I am testing everything with storm.starter.ExclamationTopology from the
storm-starter project on storm 0.8.2.

It seems to me that the workers cannot be started and are thus being
killed by the supervisor, however I cannot find a reason why the workers
cannot be started.

The supervisor keeps outputing lines like the following:

2013-05-14 16:21:09 supervisor [INFO]
fcdad4bc-12cc-4570-a74e-45f04ba71956 still hasn't started

I have attached the logfiles for nimbus, the supervisors and one of the
workers that fail to start. supervisor_nimbus.log is from the supervisor
running on the same machine as nimbus and the worker log is from the
machine running the other supervisor.

I have tried to see if I can find any information in the logfiles with
ALL logging enabled, without any success.

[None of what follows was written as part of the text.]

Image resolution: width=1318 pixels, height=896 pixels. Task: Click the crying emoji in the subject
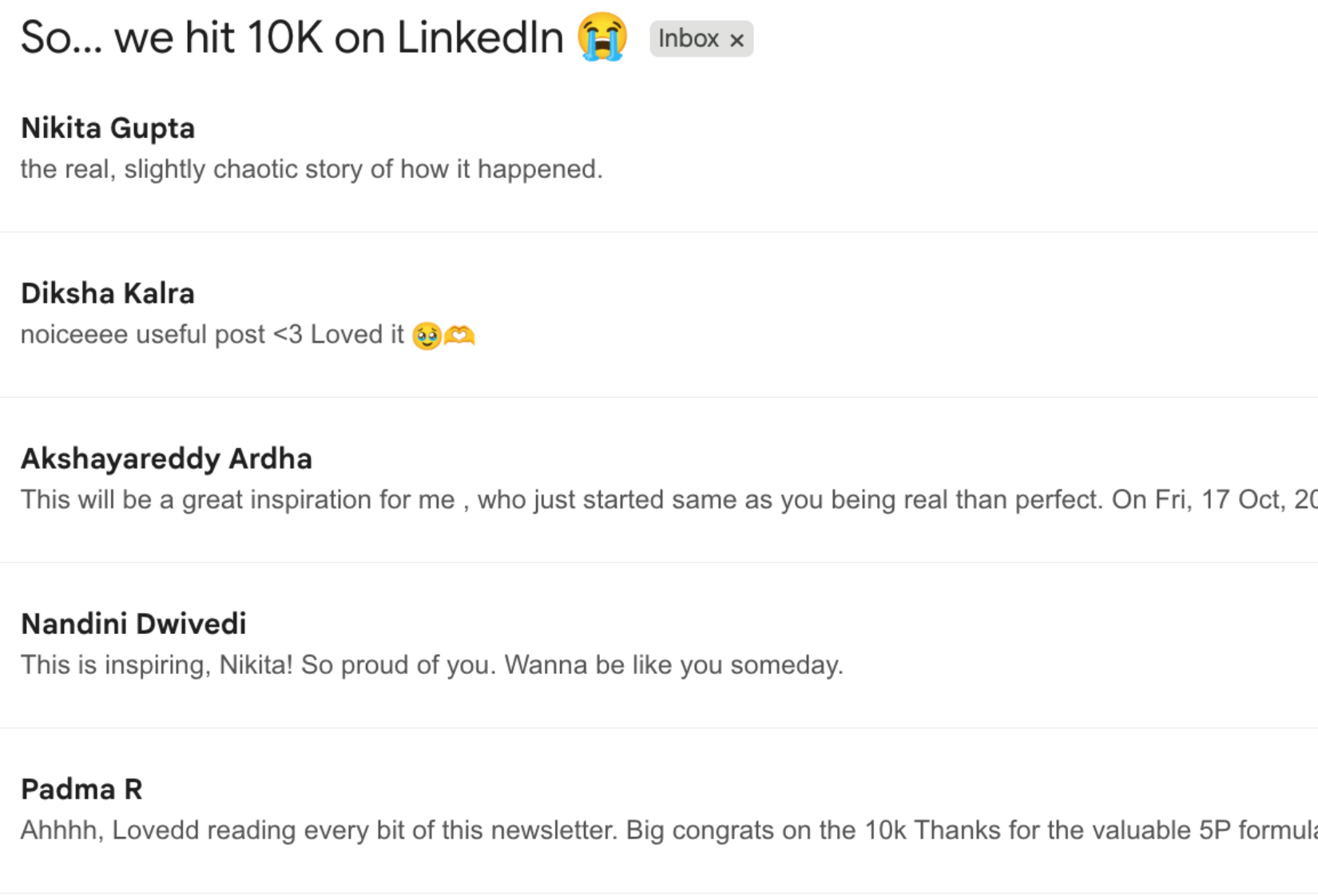pyautogui.click(x=602, y=37)
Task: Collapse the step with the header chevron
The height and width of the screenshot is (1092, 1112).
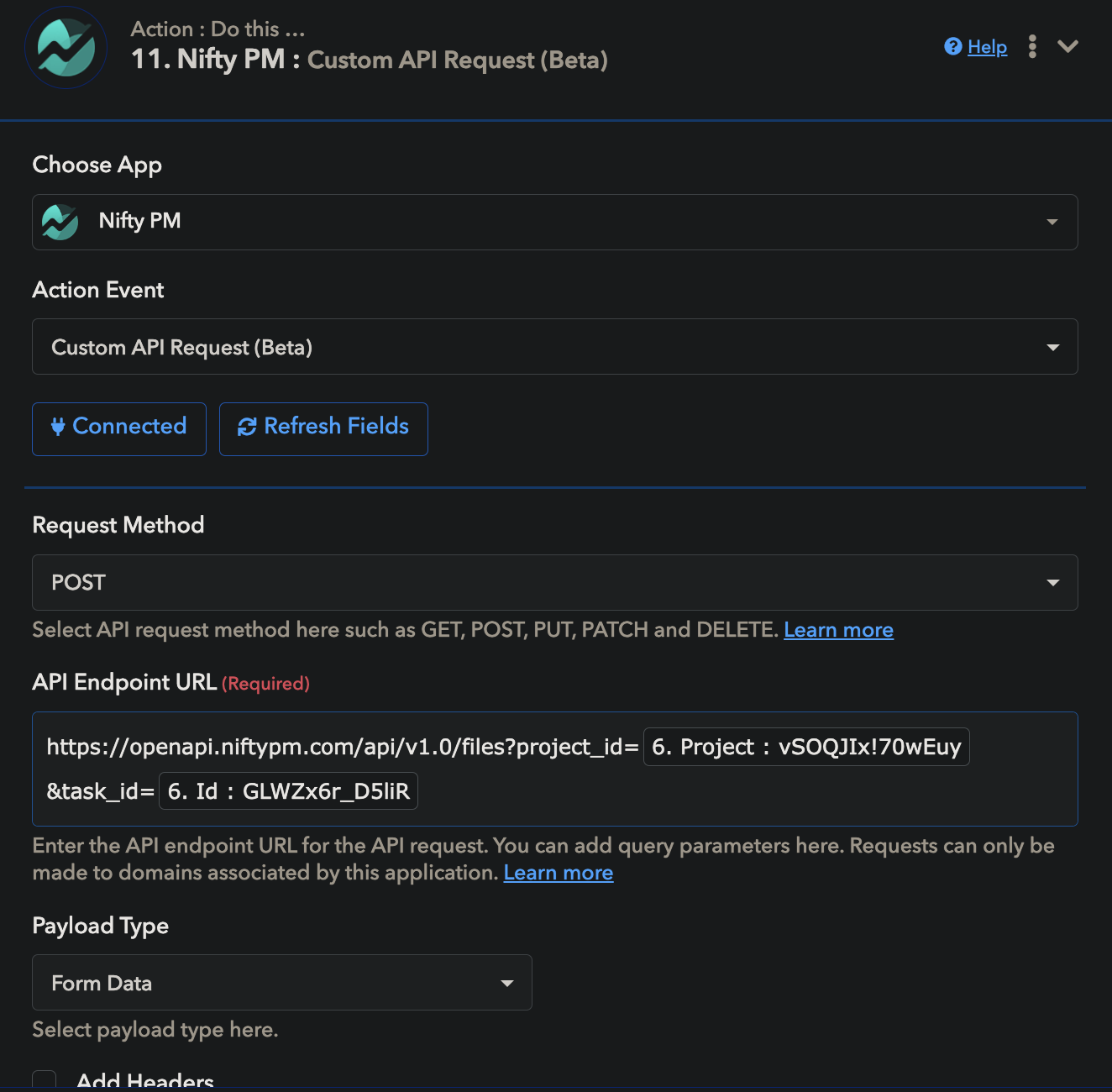Action: [x=1067, y=46]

Any help on how to further debug the issue would be appreciated.

Have a nice day!
Linus
supervisor.log
worker-6703.log
nimbus.log
supervisor_nimbus.log

Kurtis Mullins

unread,
May 16, 2013, 10:35:34 PM5/16/13
to storm...@googlegroups.com
We started facing a (potentially) similar problem after adding an additional two supervisors to the cluster this past week. I haven't had time to debug the problem -- but as soon as we figure out the solution, I'll see if it correlates with your issue and share our results. Good luck!



Linus

--
You received this message because you are subscribed to the Google Groups "storm-user" group.
To unsubscribe from this group and stop receiving emails from it, send an email to storm-user+unsubscribe@googlegroups.com.
For more options, visit https://groups.google.com/groups/opt_out.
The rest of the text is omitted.